كَانَ رَسُوْلُ اللهِ صَلَّى الله عَلَيْهِ وَسَلَّمَ يَعْتَكِفُ فِي كُلِّ رَمَضَان عَشْرَةَ أَيَّامٍ, فَلَمَّا كَانَ الْعَامُ الَّذِي قُبِضَ فِيهِ اعْتَكَفَ عِشْرِينَ. 


Artinya: “Bahwa Nabi Muhammad saw selalu melakukan i’tikaf 10 hari setiap datangnya bulan Ramadhan. Akan tetapi, saat beliau menerima wahyu (Al-Qur’an) beliau akan beri’tikaf selama 20 hari.” (Al Hafizh Ibnu Hajar Al Asqalani, Umdatul Qari fi Syarhi Shahih Bukhari, [Mathba’ah Kastaliah, 1864], halaman 79)


Bahkan diriwayatkan oleh Sayyidah A’isyah:


كَانَ رَسُوْلُ اللهِ صَلَّى الله عَلَيْهِ وَسَلَّمَ يَعْتَكِفُ الْعَشْرَ الْاَوَاخِرَ مِنْ رَمَضَانَ حَتَّى تَوَفَّاهُ اللهُ.


Artinya: “Nabi Muhammad SAW melakukan i’tikaf di 10 akhir bulan Ramadhan sampai beliau wafat.” (Muslim bin Al Hajjaj, Shahih Muslim, [Islam Kotob], juz 3, halaman 175)


Dalil-dalil ini menunjukkan bahwa i’tikaf mempunyai banyak keutamaan. Di sisi lain, dengan melakukan i’tikaf, kita dapat mengendalikan hawa nafsu untuk menghindari hal-hal buruk yang berpotensi merusak amal ibadah puasa.  Sebagaimana dijelaskan dalam kitab I’anatut Thalibin juz 2 halaman 289:


لِاَنَّهُ أَقْرَبُ لِصَوْنِ النَّفْسِ عَنْ ارْتِكَابِ مَا لَا يَلِيْقُ


Artinya: “Karena i’tikaf dapat menjaga hawa nafsu dari perbuatan-perbuatan yang tidak baik.” (Muslim bin al-Hajjaj, Shahih Muslim, [Islam Kotob], juz 3, halaman 175) 


Adapun panduan teknis sederhana pelaksanaan i’tikaf yaitu: pertama adalah niat dengan lafal:


نَوَيْتُ اْلِاعْتِكَافَ سُنَّةً لِلهِ تَعَالَى


Artinya: “Aku niat i’tikaf sunnah karena Allah.
 

Kedua adalah berdiam diri di dalam masjid dengan durasi waktu minimal kadar tuma’ninah


Marilah kita manfaatkan bulan Ramadhan tahun ini untuk meningkatkan kualitas dan kuantitas takwa kepada Allah swt dengan selalu melakukan amal-amal kebaikan.
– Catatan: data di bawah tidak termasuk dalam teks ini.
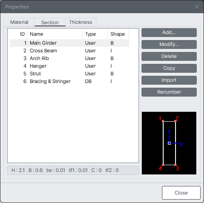Copy the selected section

click(169, 68)
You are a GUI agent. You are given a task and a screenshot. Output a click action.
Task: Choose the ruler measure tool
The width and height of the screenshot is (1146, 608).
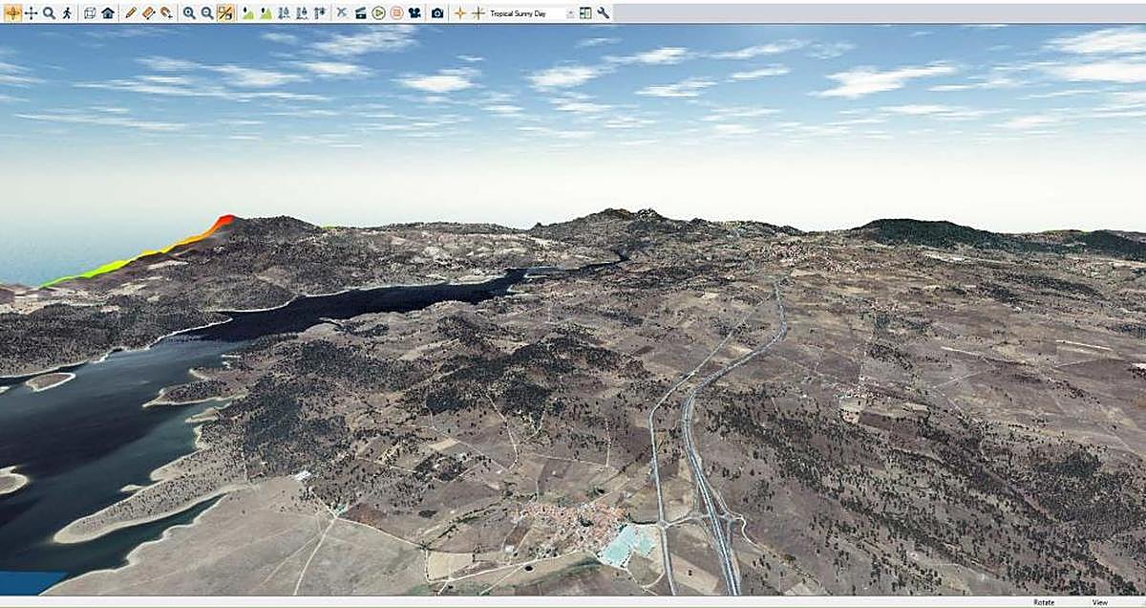pos(148,13)
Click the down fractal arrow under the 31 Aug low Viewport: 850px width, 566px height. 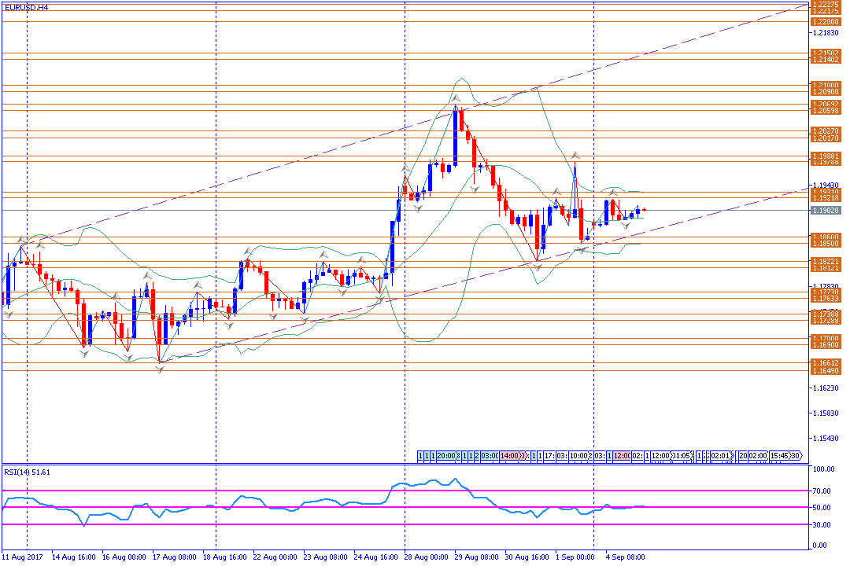coord(538,268)
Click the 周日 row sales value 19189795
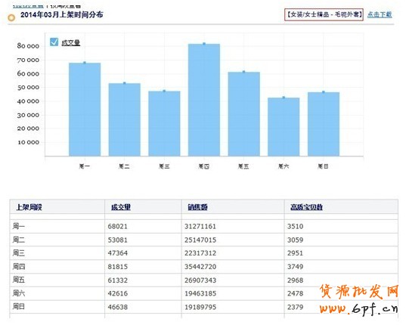 [200, 307]
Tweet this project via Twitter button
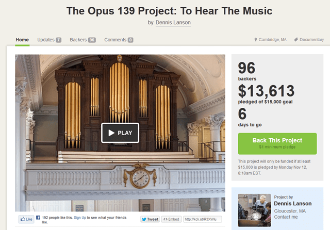The width and height of the screenshot is (330, 230). point(150,219)
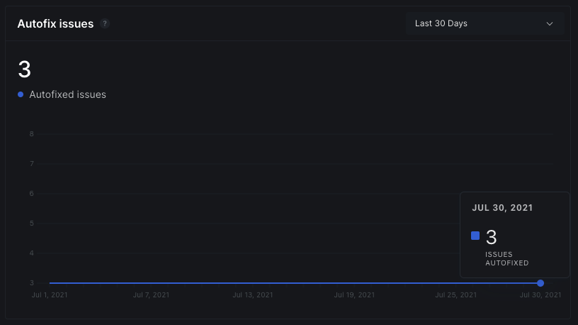
Task: Click the JUL 30, 2021 tooltip header
Action: (502, 208)
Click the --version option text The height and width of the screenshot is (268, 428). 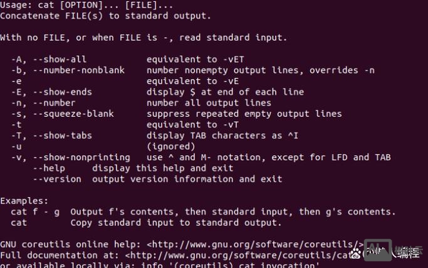(57, 179)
Serta berharap semoga kita semua tergolong orang-orang yang dijelaskan dalam hadits di atas yakni : “Barangsiapa yang beribadah kepada Allah pada bulan Ramadhan dengan penuh keimanan dan keikhlasan, maka dosa-dosanya terdahulu akan diampuni oleh Allah .” Amin.


Muhammad Ulil Albab, Santri Pondok Pesantren Mansajul Ulum sekaligus Mahasiswa Institut Pesantren Mathali’ul Falah Pati.